Individual behaviors are critical for preventing the spread of coronavirus disease 2019 (COVID-19) infection. Given that both protective
and
risky behaviors influence risk of infection, it is critical that we understand how such behaviors cluster together and in whom. Using a data-driven approach, we identified clusters of COVID-19-related protective and risky behaviors and examined associations with socio-demographic, pandemic, and mental health factors. Data came from a cross-sectional online U.S. nationwide study of 832 adults with high levels of pre-pandemic trauma. Latent class analysis was performed with ten protective (e.g., washing hands, wearing masks) and eight risky (e.g., attending indoor restaurants, taking a flight) behaviors for COVID-19. Then, we examined distributions of socio-demographic and pandemic factors across behavior classes using ANOVA or Chi-square tests, and associations between mental health factors (depressive, anxiety, posttraumatic stress symptoms) and behavior classes using multinomial logistic regression.

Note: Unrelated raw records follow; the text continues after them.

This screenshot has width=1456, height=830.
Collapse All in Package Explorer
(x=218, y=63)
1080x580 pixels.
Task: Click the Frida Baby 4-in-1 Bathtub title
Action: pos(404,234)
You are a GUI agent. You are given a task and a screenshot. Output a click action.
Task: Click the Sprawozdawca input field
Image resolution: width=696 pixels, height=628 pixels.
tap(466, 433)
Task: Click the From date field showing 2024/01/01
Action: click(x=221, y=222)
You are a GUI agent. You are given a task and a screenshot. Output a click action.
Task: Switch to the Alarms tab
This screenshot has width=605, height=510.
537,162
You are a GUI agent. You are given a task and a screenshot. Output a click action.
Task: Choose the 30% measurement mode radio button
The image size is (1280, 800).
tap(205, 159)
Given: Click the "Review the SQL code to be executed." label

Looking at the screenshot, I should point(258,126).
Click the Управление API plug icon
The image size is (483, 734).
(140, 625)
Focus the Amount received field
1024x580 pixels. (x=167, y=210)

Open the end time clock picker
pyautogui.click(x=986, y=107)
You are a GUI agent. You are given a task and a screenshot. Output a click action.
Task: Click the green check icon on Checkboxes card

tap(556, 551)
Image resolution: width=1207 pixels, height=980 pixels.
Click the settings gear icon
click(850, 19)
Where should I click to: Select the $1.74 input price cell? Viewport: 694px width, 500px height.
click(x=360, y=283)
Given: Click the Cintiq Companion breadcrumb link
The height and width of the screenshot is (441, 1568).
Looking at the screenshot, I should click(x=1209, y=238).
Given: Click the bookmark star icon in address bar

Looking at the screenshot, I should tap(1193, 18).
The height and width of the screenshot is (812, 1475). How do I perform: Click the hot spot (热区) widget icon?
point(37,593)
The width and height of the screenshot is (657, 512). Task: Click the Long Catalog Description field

We identified four classes, including three classes with relatively low risky but high (28.8%), moderate (33.5%) and minimal (25.5%) protective behaviors and one high risky behaviors class with associated moderate protective behaviors (12.1%). Age, sexual orientation, political preference, and most pandemic factors differed significantly across behavior classes. Anxiety and posttraumatic stress symptoms, but not depression, were higher in the High Risk, but also Highly and Moderately Protective classes, relative to Minimally Protective. Prevention and intervention efforts should examine constellations of protective and risky behaviors to comprehensively understand risk, and consider current anxiety and posttraumatic stress symptoms as potential risk indicators.